Furthermore, an adder 24 adds a non-interference control term θ _{V_FF} to the voltage phase θ _{V_PI} to generate a final voltage phase θ _V. The d, q-axis voltage commands Vd, Vq are generated by a dq-axis voltage calculation unit 25 from an output voltage amplitude V _amp corresponding to a DC voltage V _DC and a voltage phase θ _V. This makes it possible to directly apply a DC voltage to the motor M, and when the load changes, the motor M can be controlled at high speed by adjusting the voltage phase.
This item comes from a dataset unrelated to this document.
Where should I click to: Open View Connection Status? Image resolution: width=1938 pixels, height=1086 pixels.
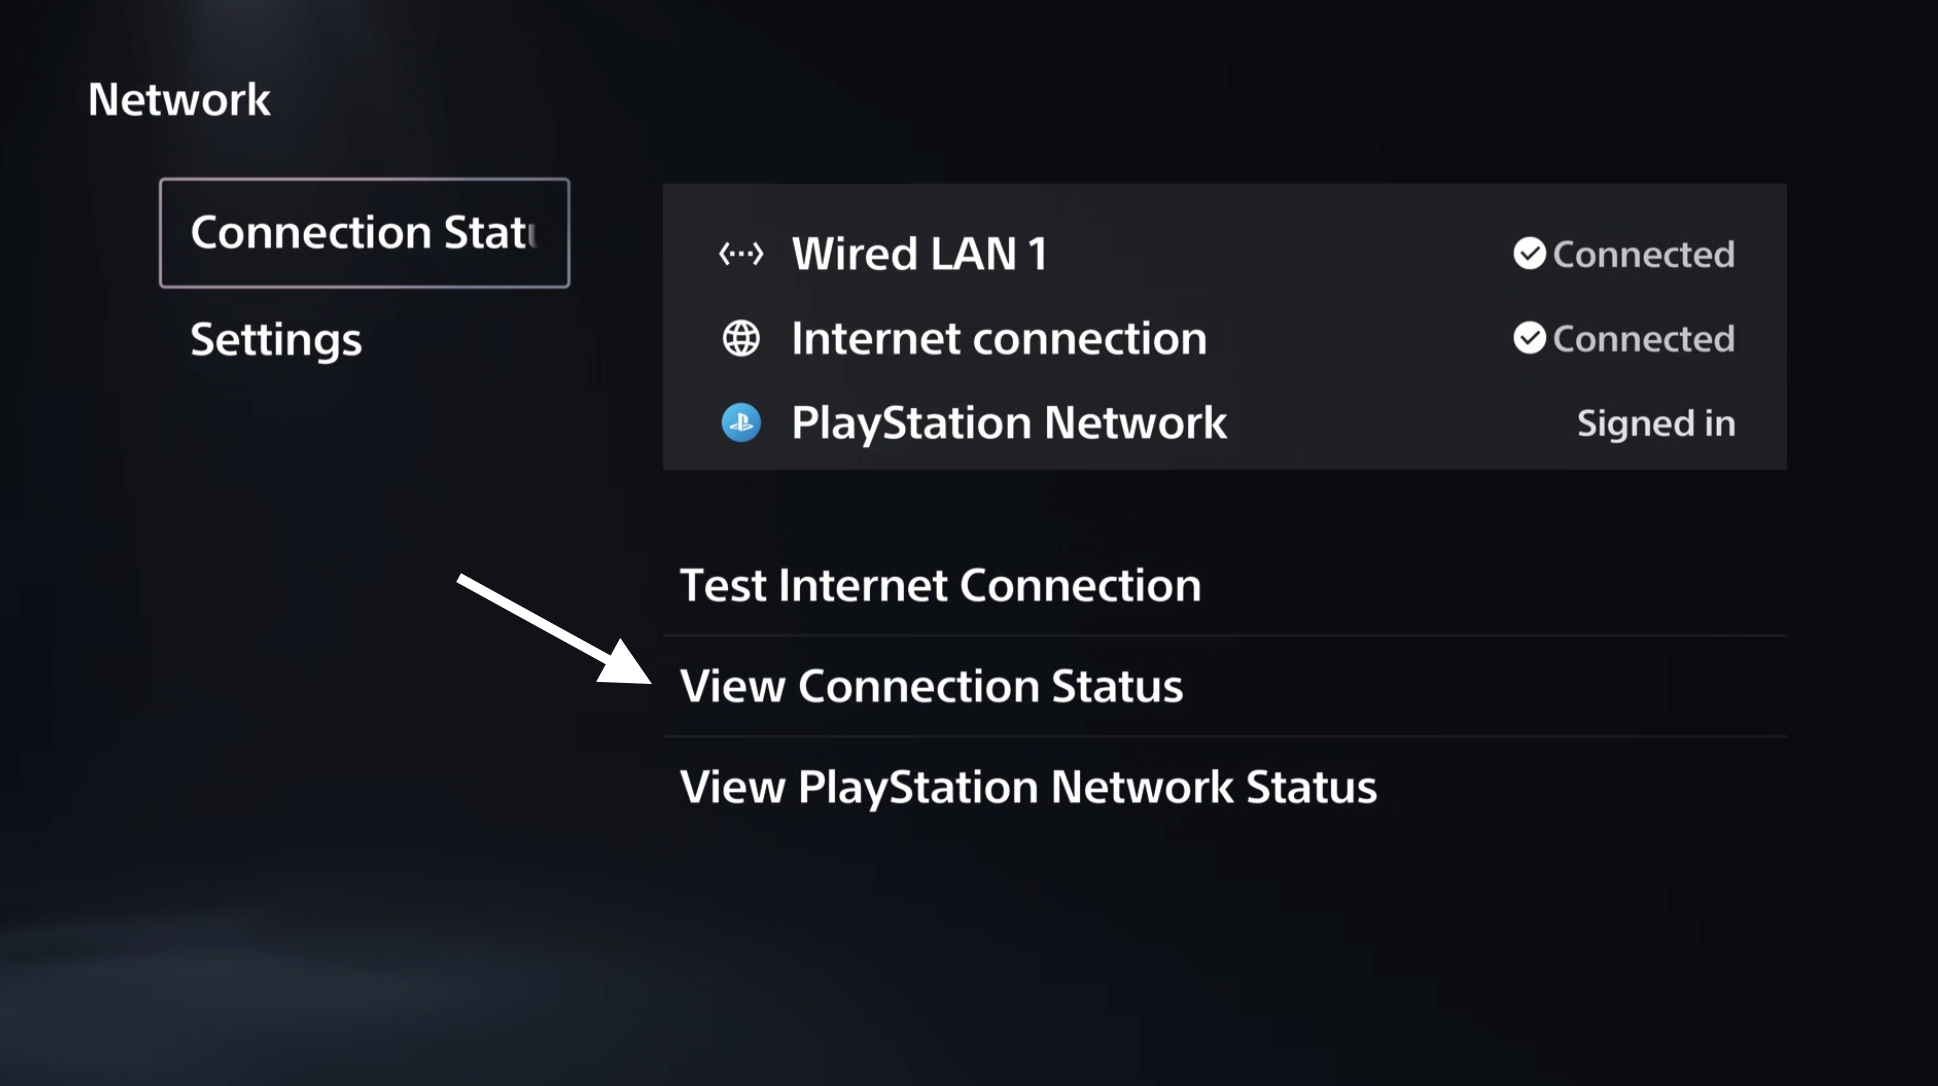coord(931,686)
Figure 3 shows the configuration of an air conditioner 30 to which the motor drive system of this embodiment is applied. The compressor 32 constituting the heat pump system 31 is configured by housing the compression section 33 and the motor M in the same iron sealed container 35, and the rotor shaft of the motor M is connected to the compression section 33. The compressor 32, four-way valve 36, indoor heat exchanger 37, pressure reducing device 38, and outdoor heat exchanger 39 are connected to form a closed loop by pipes that serve as a heat transfer medium flow path. The compressor 32 is, for example, a rotary type compressor. The air conditioner 30 is configured with the above-mentioned heat pump system 31.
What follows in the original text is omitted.